--- begin The input ---

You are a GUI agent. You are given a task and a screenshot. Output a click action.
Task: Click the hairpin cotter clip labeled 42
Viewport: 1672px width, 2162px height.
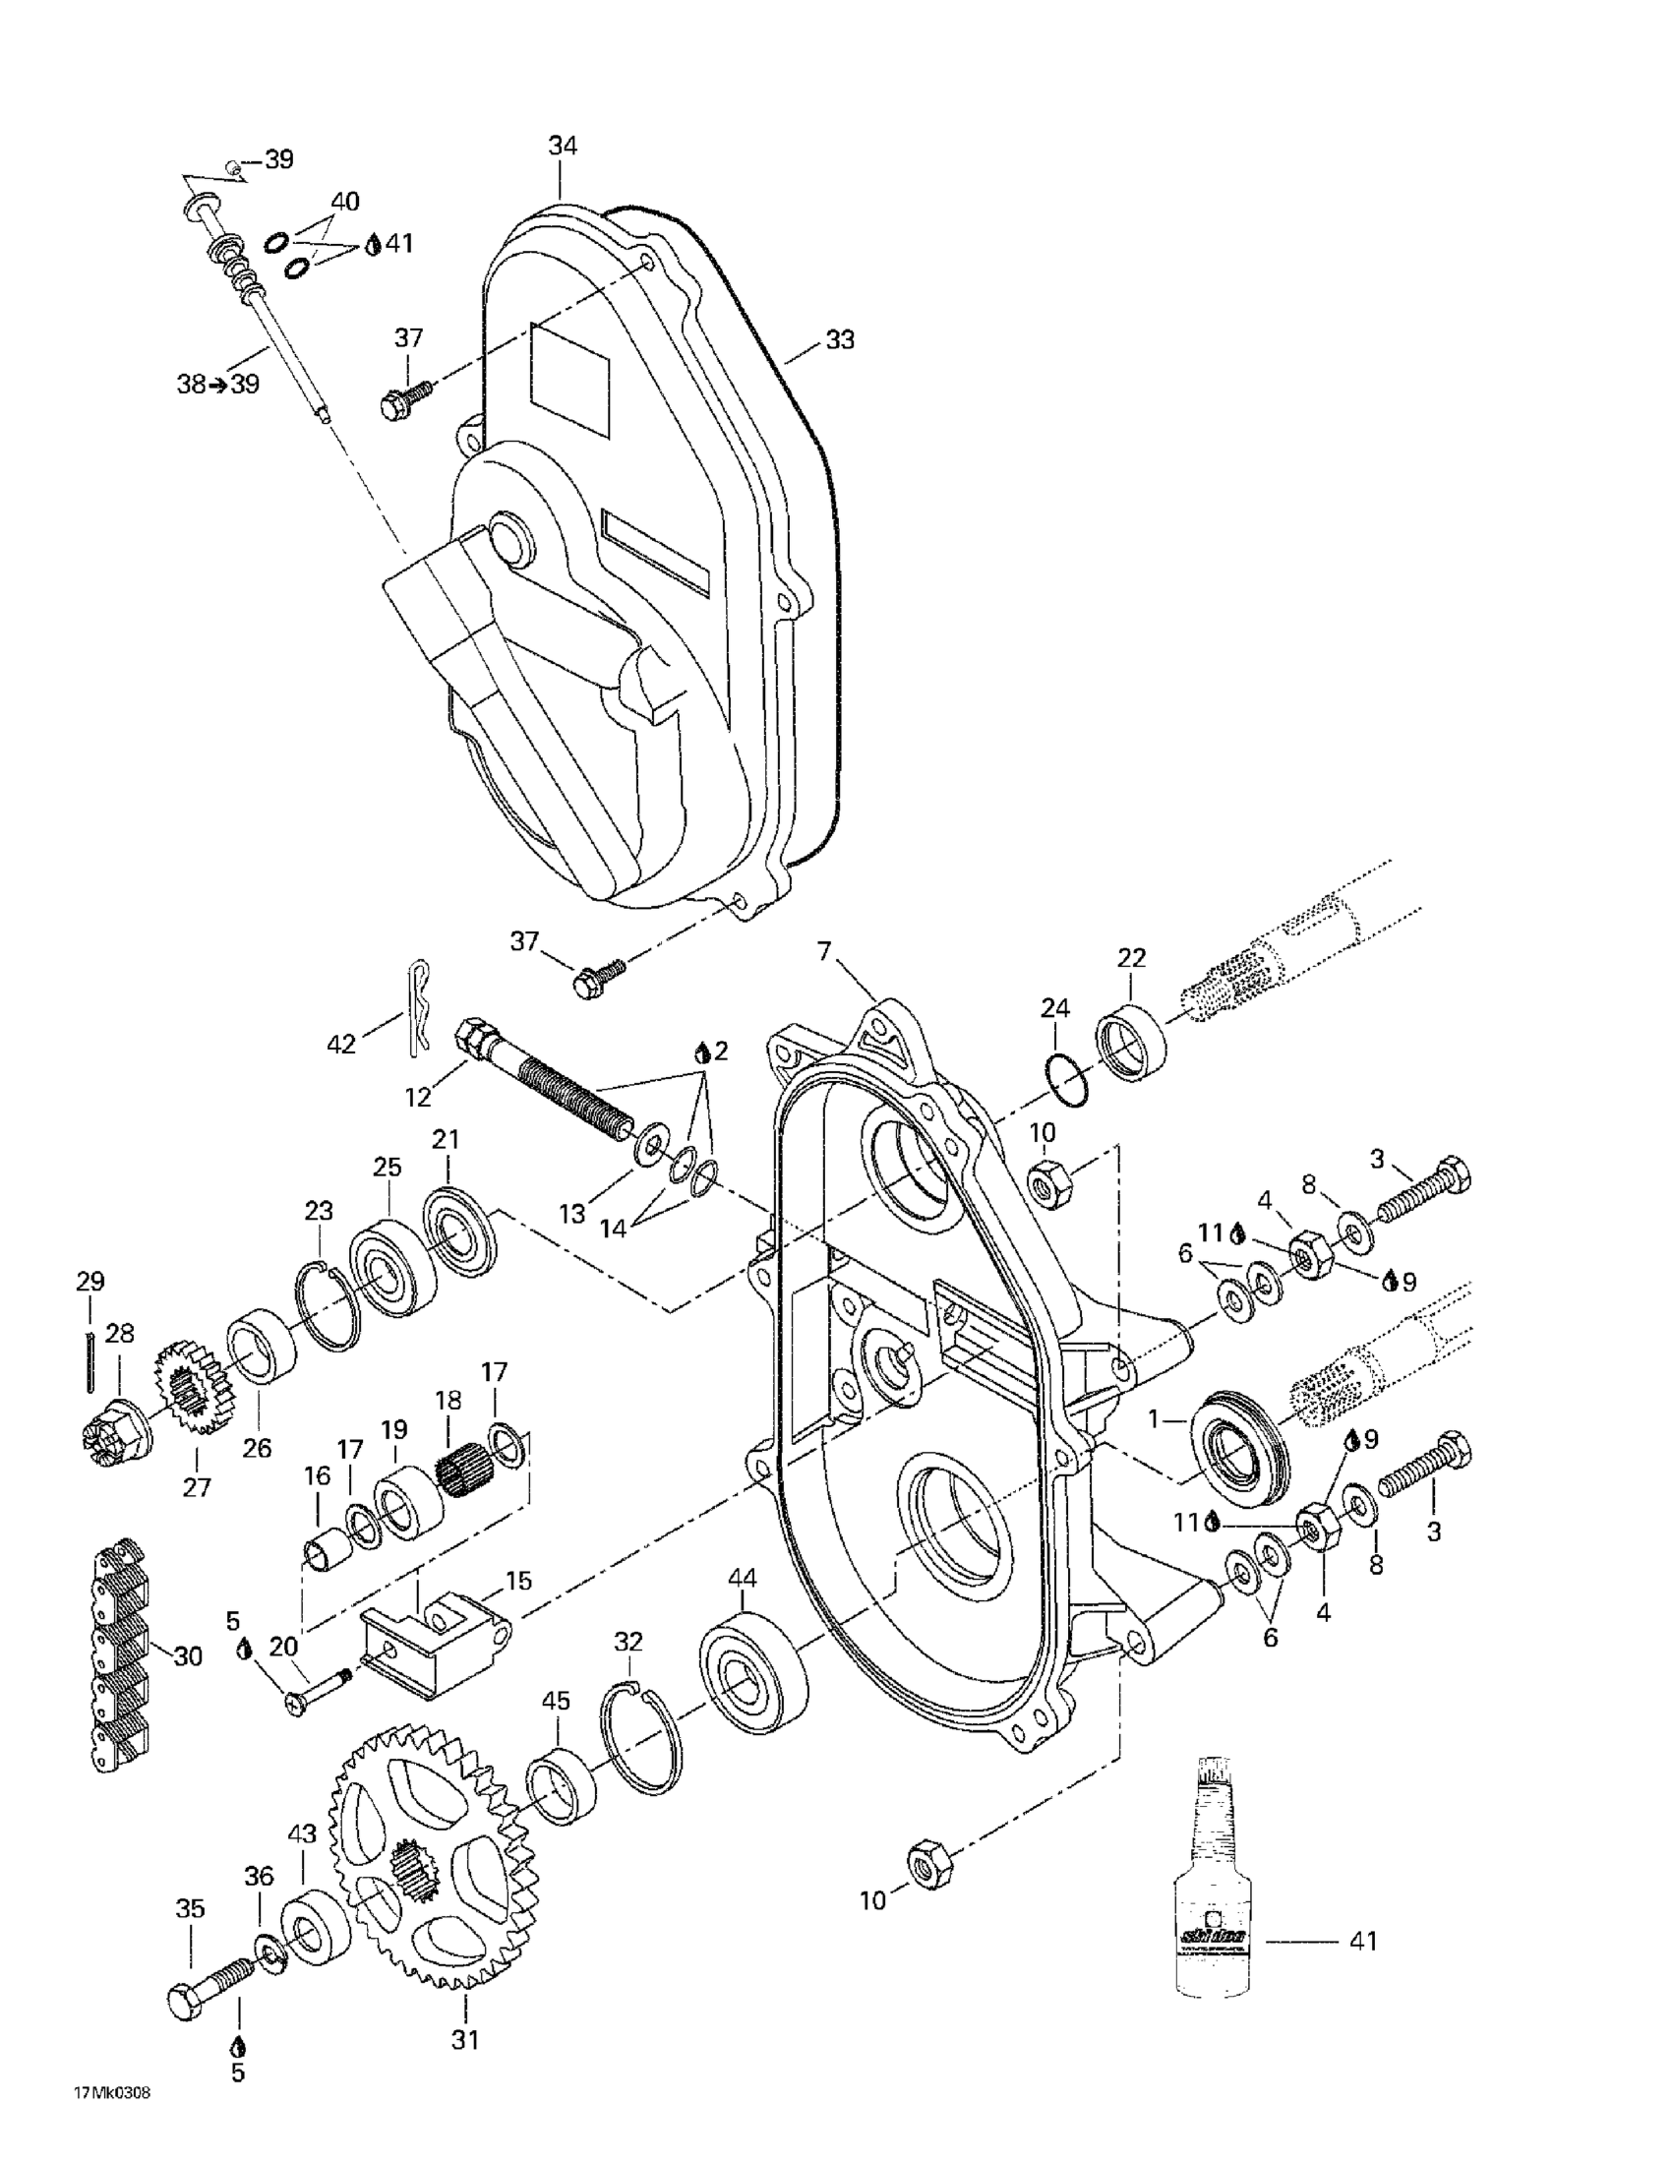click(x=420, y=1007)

--- end The input ---
--- begin The input ---

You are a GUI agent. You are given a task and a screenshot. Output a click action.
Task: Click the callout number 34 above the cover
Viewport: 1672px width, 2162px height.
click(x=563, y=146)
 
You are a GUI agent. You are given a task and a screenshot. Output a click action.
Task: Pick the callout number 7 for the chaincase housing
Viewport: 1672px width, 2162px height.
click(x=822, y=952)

--- end The input ---
--- begin The input ---

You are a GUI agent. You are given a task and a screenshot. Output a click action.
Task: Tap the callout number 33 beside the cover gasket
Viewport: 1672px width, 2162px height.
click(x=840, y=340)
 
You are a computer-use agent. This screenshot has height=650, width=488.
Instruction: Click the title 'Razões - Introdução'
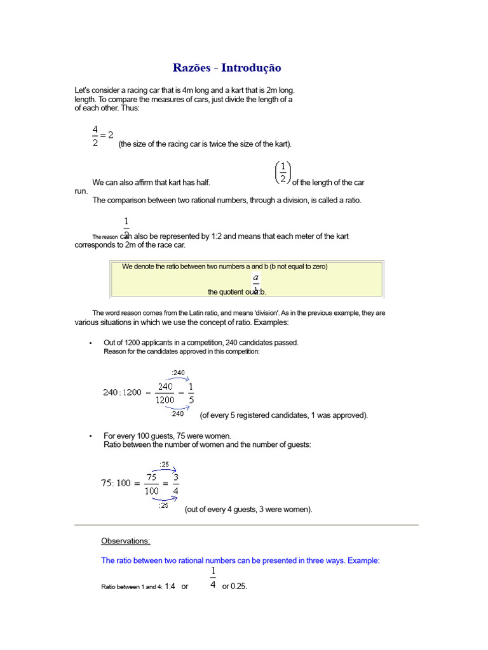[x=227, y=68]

--- end The input ---

• **Requirements**:
Quote the records verbatim, starting at the line that contains "You are a computer-use" and ending at the line that contains "[x=227, y=68]". Omit the picture from your reply.

• **Full output**:
You are a computer-use agent. This screenshot has height=650, width=488.
Instruction: Click the title 'Razões - Introdução'
[x=227, y=68]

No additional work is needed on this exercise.